TASK GOAL:
Your answer must consist of exactly the lines below, starting with the line with "Instruction: Click the magnifying" and going on through the line with "The width and height of the screenshot is (720, 493).", and nothing else.

━━━

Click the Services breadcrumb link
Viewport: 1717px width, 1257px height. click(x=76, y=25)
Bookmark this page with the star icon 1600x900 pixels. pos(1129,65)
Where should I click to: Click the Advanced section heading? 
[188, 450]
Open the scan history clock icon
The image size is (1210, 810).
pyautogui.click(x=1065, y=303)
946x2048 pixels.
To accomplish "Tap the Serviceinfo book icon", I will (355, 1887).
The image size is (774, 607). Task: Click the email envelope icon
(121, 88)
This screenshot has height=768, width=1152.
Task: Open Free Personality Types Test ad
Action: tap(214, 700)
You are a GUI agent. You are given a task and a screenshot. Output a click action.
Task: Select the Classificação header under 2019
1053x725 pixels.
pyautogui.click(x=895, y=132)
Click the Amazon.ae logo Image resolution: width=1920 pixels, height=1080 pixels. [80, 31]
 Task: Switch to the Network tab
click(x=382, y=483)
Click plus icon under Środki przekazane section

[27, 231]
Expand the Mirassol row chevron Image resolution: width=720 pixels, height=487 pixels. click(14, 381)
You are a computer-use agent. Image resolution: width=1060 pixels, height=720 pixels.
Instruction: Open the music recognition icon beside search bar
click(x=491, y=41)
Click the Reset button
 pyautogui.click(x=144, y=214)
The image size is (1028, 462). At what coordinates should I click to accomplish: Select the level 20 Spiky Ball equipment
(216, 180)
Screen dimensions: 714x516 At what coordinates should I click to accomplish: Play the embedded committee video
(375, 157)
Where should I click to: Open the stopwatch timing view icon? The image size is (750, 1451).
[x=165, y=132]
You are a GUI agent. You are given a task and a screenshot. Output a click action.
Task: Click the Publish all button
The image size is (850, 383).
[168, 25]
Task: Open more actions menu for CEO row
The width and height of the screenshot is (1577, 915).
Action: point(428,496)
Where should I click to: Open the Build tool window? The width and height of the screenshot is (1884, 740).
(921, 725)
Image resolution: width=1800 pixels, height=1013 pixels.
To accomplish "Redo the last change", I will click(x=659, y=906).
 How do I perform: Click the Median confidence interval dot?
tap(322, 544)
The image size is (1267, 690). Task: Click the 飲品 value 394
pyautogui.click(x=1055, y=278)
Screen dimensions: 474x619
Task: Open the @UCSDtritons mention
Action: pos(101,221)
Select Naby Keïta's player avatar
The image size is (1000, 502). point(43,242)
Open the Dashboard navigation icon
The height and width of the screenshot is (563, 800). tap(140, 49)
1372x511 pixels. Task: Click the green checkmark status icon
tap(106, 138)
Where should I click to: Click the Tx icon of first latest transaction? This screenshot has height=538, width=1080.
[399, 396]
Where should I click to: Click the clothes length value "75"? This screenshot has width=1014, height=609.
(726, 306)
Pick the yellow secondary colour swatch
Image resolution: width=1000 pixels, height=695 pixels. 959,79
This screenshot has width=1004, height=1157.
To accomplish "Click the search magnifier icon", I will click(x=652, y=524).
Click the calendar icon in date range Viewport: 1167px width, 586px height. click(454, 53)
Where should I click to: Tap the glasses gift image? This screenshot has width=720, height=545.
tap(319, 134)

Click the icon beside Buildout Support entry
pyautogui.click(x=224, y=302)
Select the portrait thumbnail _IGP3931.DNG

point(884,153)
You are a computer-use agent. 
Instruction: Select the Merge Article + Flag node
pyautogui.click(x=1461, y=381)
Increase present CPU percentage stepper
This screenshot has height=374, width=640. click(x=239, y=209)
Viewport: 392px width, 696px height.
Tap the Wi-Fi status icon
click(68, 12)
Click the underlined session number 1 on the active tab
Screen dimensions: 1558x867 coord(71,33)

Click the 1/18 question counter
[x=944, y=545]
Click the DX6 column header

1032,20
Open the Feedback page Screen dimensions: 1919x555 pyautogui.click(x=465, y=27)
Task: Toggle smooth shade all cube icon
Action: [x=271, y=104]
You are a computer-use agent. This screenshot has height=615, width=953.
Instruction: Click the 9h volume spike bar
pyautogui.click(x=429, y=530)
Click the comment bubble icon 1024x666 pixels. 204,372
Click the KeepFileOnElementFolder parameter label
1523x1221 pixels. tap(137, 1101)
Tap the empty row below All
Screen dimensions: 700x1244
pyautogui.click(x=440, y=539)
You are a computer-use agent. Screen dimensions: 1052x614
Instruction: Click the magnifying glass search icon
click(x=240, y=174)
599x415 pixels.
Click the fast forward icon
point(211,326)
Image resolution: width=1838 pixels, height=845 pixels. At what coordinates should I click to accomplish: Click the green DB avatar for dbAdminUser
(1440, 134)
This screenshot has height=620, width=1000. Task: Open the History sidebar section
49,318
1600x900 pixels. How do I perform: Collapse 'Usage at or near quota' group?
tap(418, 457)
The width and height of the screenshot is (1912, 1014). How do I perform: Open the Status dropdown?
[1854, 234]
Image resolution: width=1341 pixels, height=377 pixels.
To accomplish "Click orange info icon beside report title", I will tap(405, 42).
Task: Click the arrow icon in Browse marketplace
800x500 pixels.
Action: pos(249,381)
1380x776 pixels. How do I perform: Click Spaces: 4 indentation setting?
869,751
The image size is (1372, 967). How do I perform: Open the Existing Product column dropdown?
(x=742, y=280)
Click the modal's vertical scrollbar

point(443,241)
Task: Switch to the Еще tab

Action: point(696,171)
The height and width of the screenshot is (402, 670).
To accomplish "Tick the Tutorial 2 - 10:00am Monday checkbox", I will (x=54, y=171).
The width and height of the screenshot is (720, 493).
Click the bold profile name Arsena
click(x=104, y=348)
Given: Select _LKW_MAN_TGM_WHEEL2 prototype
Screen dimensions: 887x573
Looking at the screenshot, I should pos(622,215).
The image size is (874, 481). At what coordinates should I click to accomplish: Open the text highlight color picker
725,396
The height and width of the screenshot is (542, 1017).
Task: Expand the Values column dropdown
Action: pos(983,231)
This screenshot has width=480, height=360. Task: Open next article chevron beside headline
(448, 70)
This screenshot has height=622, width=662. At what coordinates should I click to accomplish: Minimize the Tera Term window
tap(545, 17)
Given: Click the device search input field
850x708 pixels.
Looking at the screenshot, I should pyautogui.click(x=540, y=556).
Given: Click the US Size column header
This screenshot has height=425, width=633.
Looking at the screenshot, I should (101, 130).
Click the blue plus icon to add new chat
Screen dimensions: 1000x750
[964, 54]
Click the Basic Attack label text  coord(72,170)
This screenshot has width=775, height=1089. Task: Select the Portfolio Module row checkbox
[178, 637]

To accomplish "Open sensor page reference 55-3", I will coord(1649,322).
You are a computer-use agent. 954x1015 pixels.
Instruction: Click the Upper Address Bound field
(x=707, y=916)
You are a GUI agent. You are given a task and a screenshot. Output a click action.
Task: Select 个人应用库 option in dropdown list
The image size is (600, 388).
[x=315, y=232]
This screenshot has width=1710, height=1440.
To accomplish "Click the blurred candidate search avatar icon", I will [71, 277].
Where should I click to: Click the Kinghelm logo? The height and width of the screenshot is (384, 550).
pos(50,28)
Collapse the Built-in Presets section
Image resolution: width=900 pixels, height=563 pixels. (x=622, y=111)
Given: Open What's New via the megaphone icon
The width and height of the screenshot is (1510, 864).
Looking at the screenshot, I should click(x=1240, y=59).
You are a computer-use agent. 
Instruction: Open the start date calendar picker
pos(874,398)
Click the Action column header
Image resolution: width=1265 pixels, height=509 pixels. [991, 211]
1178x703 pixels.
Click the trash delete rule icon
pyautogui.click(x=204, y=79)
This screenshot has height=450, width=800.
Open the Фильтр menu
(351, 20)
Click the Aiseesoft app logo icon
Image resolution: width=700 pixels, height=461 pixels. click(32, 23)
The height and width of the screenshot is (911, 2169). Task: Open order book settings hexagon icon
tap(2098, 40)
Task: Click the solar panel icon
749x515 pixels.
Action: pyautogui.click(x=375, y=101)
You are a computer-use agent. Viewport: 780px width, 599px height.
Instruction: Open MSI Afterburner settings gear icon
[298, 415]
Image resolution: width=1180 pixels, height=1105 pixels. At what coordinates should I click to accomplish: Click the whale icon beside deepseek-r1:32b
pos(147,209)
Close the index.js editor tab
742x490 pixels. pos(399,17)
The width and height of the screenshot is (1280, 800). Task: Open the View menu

━━━

RESPONSE FOR THIS EXERCISE:
Instruction: Click the magnifying glass search icon
click(x=240, y=174)
599x415 pixels.
Click the fast forward icon
point(211,326)
Image resolution: width=1838 pixels, height=845 pixels. At what coordinates should I click to accomplish: Click the green DB avatar for dbAdminUser
(1440, 134)
This screenshot has height=620, width=1000. Task: Open the History sidebar section
49,318
1600x900 pixels. How do I perform: Collapse 'Usage at or near quota' group?
tap(418, 457)
The width and height of the screenshot is (1912, 1014). How do I perform: Open the Status dropdown?
[1854, 234]
Image resolution: width=1341 pixels, height=377 pixels.
To accomplish "Click orange info icon beside report title", I will tap(405, 42).
Task: Click the arrow icon in Browse marketplace
800x500 pixels.
Action: pos(249,381)
1380x776 pixels. How do I perform: Click Spaces: 4 indentation setting?
869,751
The image size is (1372, 967). How do I perform: Open the Existing Product column dropdown?
(x=742, y=280)
Click the modal's vertical scrollbar

point(443,241)
Task: Switch to the Еще tab

Action: point(696,171)
The height and width of the screenshot is (402, 670).
To accomplish "Tick the Tutorial 2 - 10:00am Monday checkbox", I will (x=54, y=171).
The width and height of the screenshot is (720, 493).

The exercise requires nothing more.